(Dataset entries)
● ● ● ● ●
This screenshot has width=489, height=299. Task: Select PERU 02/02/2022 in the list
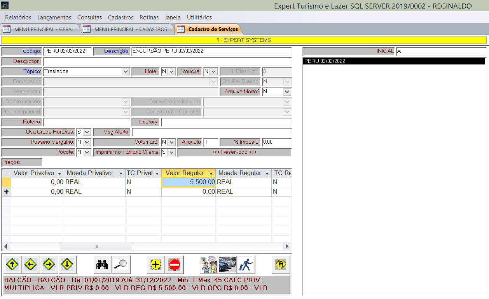393,61
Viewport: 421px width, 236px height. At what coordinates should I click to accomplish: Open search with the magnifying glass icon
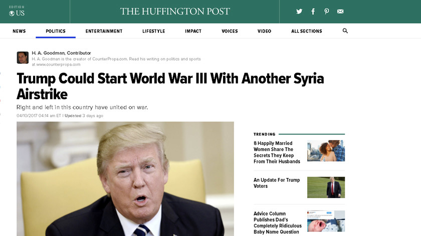click(345, 31)
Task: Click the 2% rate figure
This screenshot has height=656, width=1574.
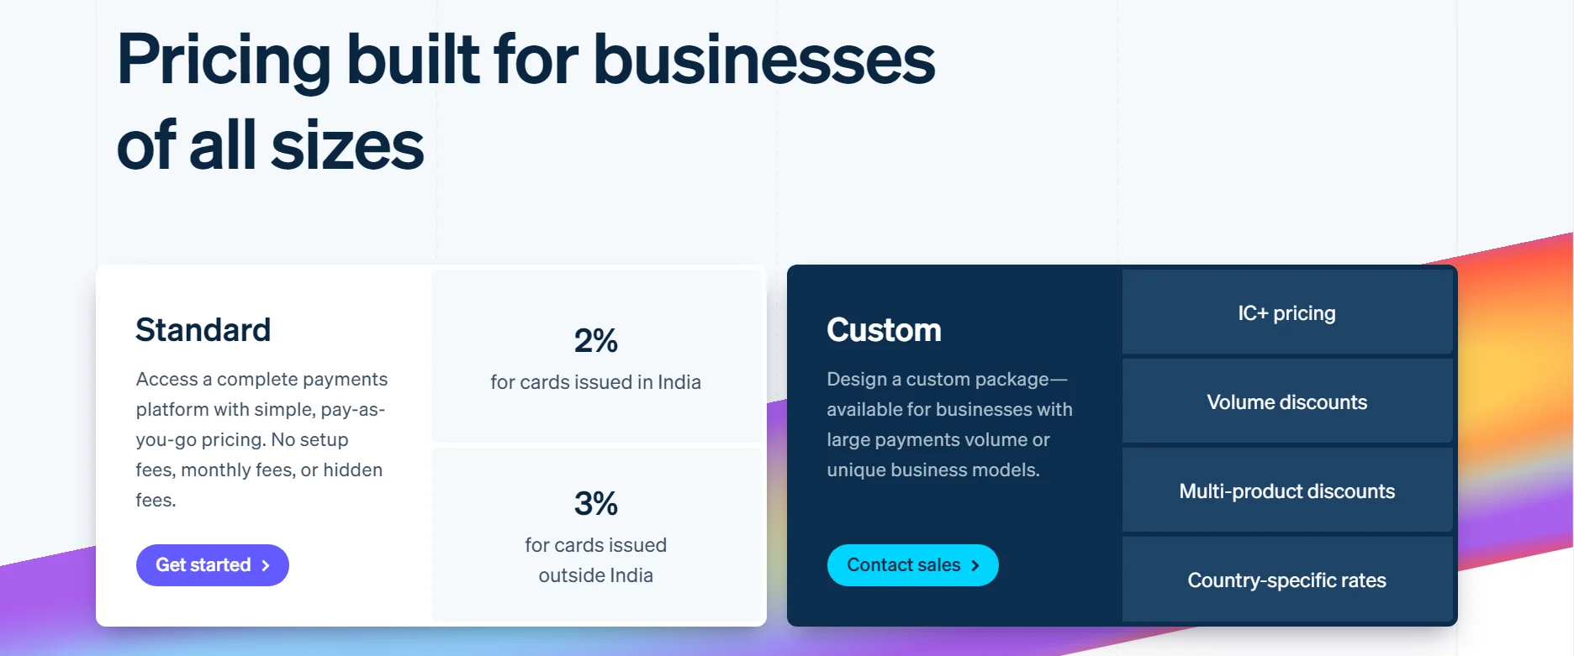Action: 596,341
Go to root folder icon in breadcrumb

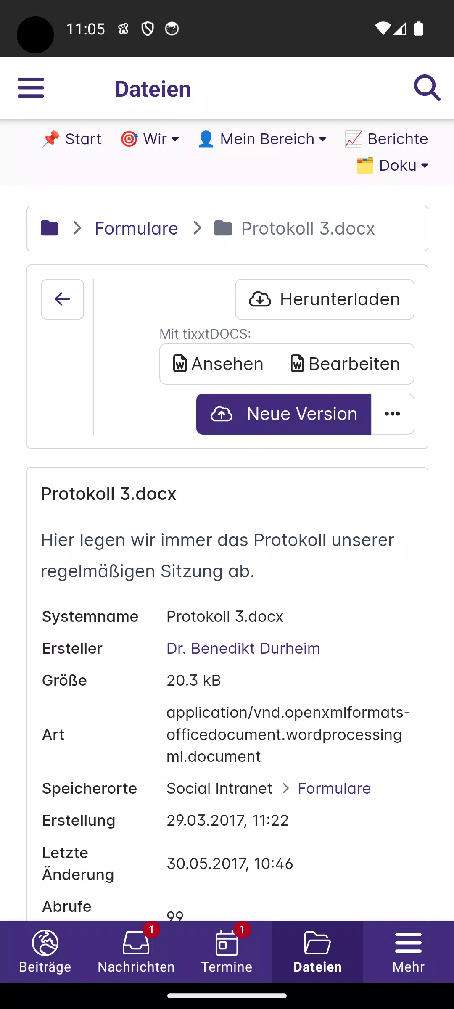(x=50, y=228)
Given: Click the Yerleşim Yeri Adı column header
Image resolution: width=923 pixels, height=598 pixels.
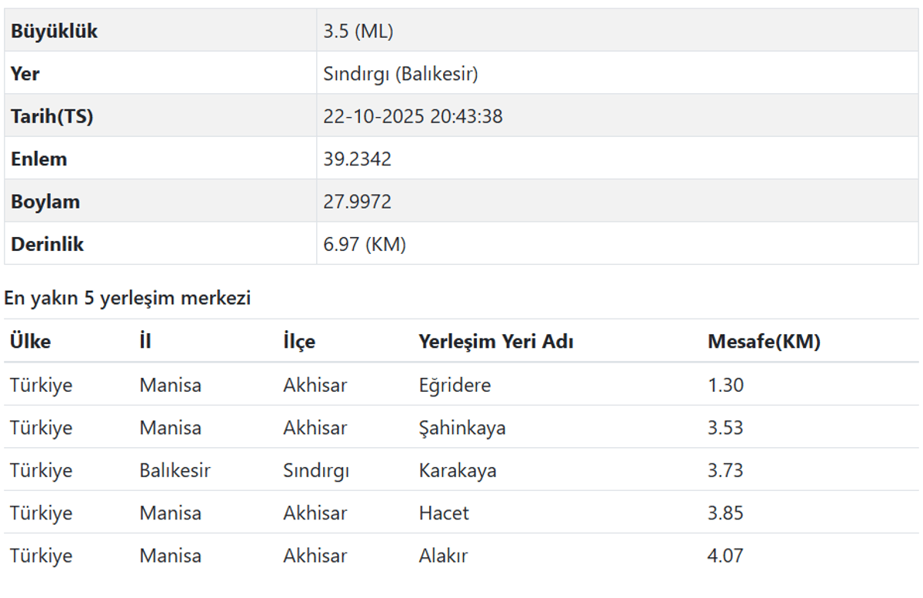Looking at the screenshot, I should click(496, 342).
● ● ● ● ●
# [What you are asked to do]
Print once more, exactly, the lines from the one with "Viewport: 421px width, 236px" through the last line of the data, both ends included, without any pictures.

# [Output for this task]
Viewport: 421px width, 236px height. At what coordinates should I click to accomplish: Open search with the magnifying glass icon
click(345, 31)
Task: Click the 2% rate figure
This screenshot has height=656, width=1574.
Action: 596,341
Go to root folder icon in breadcrumb

(x=50, y=228)
Given: Click the Yerleşim Yeri Adı column header
Image resolution: width=923 pixels, height=598 pixels.
Looking at the screenshot, I should click(496, 342).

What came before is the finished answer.